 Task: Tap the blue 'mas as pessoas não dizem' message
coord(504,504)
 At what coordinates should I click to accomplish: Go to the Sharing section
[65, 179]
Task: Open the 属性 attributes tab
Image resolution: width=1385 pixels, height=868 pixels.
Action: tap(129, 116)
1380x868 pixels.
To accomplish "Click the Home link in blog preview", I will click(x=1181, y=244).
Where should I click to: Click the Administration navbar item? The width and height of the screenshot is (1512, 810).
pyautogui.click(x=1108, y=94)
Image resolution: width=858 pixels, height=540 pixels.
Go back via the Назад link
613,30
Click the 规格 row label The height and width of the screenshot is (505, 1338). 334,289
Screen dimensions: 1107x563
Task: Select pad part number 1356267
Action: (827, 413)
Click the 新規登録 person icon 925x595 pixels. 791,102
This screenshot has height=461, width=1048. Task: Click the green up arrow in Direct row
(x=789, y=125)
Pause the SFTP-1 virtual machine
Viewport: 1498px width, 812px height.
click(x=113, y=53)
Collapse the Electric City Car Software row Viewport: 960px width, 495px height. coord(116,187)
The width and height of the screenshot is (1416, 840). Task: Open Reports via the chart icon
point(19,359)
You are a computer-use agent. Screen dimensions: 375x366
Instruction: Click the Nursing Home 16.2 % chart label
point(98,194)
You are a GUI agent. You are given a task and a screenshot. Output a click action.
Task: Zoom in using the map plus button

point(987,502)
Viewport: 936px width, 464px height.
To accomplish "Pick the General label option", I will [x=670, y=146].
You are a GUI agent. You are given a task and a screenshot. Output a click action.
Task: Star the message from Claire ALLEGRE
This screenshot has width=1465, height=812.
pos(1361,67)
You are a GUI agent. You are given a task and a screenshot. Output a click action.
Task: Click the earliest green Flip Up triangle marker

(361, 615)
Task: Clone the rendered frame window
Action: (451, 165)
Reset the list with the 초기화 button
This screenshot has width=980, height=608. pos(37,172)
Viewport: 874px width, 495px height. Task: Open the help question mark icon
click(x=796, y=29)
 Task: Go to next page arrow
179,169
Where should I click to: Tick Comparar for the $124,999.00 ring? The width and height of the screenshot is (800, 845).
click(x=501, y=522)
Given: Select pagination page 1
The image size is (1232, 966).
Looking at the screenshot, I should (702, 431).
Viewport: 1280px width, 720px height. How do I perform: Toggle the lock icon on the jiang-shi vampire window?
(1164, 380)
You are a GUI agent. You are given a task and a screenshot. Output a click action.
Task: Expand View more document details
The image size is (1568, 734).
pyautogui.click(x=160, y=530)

———

The task: Repeat the lines above word for word.

Reply to the exercise:
 Task: Tap the blue 'mas as pessoas não dizem' message
coord(504,504)
 At what coordinates should I click to accomplish: Go to the Sharing section
[65, 179]
Task: Open the 属性 attributes tab
Image resolution: width=1385 pixels, height=868 pixels.
Action: tap(129, 116)
1380x868 pixels.
To accomplish "Click the Home link in blog preview", I will click(x=1181, y=244).
Where should I click to: Click the Administration navbar item? The width and height of the screenshot is (1512, 810).
pyautogui.click(x=1108, y=94)
Image resolution: width=858 pixels, height=540 pixels.
Go back via the Назад link
613,30
Click the 规格 row label The height and width of the screenshot is (505, 1338). 334,289
Screen dimensions: 1107x563
Task: Select pad part number 1356267
Action: (827, 413)
Click the 新規登録 person icon 925x595 pixels. 791,102
This screenshot has height=461, width=1048. Task: Click the green up arrow in Direct row
(x=789, y=125)
Pause the SFTP-1 virtual machine
Viewport: 1498px width, 812px height.
click(x=113, y=53)
Collapse the Electric City Car Software row Viewport: 960px width, 495px height. coord(116,187)
The width and height of the screenshot is (1416, 840). Task: Open Reports via the chart icon
point(19,359)
You are a computer-use agent. Screen dimensions: 375x366
Instruction: Click the Nursing Home 16.2 % chart label
point(98,194)
You are a GUI agent. You are given a task and a screenshot. Output a click action.
Task: Zoom in using the map plus button

point(987,502)
Viewport: 936px width, 464px height.
To accomplish "Pick the General label option", I will [x=670, y=146].
You are a GUI agent. You are given a task and a screenshot. Output a click action.
Task: Star the message from Claire ALLEGRE
This screenshot has width=1465, height=812.
pos(1361,67)
You are a GUI agent. You are given a task and a screenshot. Output a click action.
Task: Click the earliest green Flip Up triangle marker

(361, 615)
Task: Clone the rendered frame window
Action: (451, 165)
Reset the list with the 초기화 button
This screenshot has width=980, height=608. pos(37,172)
Viewport: 874px width, 495px height. Task: Open the help question mark icon
click(x=796, y=29)
 Task: Go to next page arrow
179,169
Where should I click to: Tick Comparar for the $124,999.00 ring? The width and height of the screenshot is (800, 845).
click(x=501, y=522)
Given: Select pagination page 1
The image size is (1232, 966).
Looking at the screenshot, I should (702, 431).
Viewport: 1280px width, 720px height. How do I perform: Toggle the lock icon on the jiang-shi vampire window?
(1164, 380)
You are a GUI agent. You are given a task and a screenshot. Output a click action.
Task: Expand View more document details
The image size is (1568, 734).
pyautogui.click(x=160, y=530)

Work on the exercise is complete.